··· TRECHO PARA LEITURA

Convivendo com a generosidade daquela região simples, e reafirmando, diariamente, a bondade inerente às particularidades humanas, me perguntava o que diferenciava o crescimento pessoal de cada pessoa. Porque tantas vezes vi grandes talentos ignorados e maltratados pelos limites que margeavam o rio e, ainda assim, havia felicidade na simplicidade da rotina ditada pela natureza.

 

Esses questionamentos e minha necessidade pessoal de aprimoramento acabaram por me levar para longe de Macapá, primeiro para Brasília, onde estive durante dois anos também estudando, e, posteriormente, para a PUC/SP, onde iniciei os estudos do presente trabalho.

 

Só quem deixa na outra margem do rio um pedaço de si sabe o quão assustador é ficar longe, o quão difícil é escolher, ir e estar, cada vez mais distante, mesmo com um pedaço do coração, do outro lado, pulsando e perdendo a “esperança de crescer lá no igarapé”.

······
··· LINHAS ARMAZENADAS

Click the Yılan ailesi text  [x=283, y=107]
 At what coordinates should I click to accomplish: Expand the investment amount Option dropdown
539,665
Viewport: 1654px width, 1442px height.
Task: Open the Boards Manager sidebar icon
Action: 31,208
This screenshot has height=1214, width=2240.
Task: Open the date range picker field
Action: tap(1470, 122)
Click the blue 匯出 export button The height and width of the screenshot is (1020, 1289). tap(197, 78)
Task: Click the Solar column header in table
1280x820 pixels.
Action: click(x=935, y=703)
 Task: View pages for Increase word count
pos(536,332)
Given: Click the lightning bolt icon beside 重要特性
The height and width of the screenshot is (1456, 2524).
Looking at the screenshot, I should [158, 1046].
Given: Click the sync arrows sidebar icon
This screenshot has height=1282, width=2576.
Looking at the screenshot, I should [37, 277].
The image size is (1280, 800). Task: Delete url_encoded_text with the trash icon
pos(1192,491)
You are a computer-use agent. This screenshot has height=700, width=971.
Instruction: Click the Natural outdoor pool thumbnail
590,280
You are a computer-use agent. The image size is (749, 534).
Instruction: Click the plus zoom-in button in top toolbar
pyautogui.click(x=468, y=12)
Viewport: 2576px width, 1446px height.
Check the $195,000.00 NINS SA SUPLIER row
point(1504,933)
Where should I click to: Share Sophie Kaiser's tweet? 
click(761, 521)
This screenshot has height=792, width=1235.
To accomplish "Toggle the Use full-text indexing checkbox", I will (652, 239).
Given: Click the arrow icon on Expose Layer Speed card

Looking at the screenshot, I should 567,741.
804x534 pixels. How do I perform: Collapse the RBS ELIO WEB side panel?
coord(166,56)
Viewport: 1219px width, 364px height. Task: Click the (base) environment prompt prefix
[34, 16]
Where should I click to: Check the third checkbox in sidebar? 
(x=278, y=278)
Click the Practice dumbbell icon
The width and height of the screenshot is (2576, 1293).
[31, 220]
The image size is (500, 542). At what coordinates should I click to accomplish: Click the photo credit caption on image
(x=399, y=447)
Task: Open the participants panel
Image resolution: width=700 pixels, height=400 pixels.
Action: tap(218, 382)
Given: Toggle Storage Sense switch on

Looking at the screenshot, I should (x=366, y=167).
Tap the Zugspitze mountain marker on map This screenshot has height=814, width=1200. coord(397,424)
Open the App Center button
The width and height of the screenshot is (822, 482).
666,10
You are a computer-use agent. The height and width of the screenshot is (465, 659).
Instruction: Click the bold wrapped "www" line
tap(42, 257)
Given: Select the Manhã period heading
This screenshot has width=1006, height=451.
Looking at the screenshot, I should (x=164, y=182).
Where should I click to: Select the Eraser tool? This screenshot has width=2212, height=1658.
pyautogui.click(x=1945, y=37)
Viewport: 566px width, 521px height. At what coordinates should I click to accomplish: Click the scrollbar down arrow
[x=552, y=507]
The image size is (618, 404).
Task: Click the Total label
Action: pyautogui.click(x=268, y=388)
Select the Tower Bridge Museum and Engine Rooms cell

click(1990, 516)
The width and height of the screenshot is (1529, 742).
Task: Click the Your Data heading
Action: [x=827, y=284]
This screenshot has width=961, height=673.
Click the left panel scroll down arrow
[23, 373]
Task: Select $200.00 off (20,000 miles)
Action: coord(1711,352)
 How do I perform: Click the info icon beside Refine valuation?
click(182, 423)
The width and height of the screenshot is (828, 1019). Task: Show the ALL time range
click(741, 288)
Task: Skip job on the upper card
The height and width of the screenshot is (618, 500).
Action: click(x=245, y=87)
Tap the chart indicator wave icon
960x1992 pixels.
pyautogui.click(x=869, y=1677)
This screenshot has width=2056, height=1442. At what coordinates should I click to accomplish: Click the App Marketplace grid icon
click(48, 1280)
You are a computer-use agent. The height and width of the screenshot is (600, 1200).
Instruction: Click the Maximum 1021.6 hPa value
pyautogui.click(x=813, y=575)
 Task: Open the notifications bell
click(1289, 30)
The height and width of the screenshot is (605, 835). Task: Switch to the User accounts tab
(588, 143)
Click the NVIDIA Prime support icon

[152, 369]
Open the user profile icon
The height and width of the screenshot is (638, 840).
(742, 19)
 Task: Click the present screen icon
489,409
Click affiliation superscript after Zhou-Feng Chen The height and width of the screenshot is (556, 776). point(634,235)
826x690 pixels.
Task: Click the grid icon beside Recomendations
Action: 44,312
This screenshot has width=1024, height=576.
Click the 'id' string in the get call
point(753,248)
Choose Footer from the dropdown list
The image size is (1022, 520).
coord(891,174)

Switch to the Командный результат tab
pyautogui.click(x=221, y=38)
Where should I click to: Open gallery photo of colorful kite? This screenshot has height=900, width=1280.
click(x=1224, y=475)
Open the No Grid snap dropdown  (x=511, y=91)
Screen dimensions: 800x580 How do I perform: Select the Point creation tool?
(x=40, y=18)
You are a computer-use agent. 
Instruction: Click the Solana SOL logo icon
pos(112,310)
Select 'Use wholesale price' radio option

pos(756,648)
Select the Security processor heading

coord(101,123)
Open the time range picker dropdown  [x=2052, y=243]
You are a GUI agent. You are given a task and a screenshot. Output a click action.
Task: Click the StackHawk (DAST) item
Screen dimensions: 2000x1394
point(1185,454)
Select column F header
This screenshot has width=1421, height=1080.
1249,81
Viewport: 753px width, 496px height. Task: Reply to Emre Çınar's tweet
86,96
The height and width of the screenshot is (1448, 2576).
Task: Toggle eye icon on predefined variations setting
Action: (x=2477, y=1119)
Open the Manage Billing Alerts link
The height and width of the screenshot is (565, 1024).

······

**OBJETIVO:**
Reproduza na íntegra o trecho para leitura acima, palavra por palavra.

**RESPOSTA DA TAREFA:**
Convivendo com a generosidade daquela região simples, e reafirmando, diariamente, a bondade inerente às particularidades humanas, me perguntava o que diferenciava o crescimento pessoal de cada pessoa. Porque tantas vezes vi grandes talentos ignorados e maltratados pelos limites que margeavam o rio e, ainda assim, havia felicidade na simplicidade da rotina ditada pela natureza.

 

Esses questionamentos e minha necessidade pessoal de aprimoramento acabaram por me levar para longe de Macapá, primeiro para Brasília, onde estive durante dois anos também estudando, e, posteriormente, para a PUC/SP, onde iniciei os estudos do presente trabalho.

 

Só quem deixa na outra margem do rio um pedaço de si sabe o quão assustador é ficar longe, o quão difícil é escolher, ir e estar, cada vez mais distante, mesmo com um pedaço do coração, do outro lado, pulsando e perdendo a “esperança de crescer lá no igarapé”.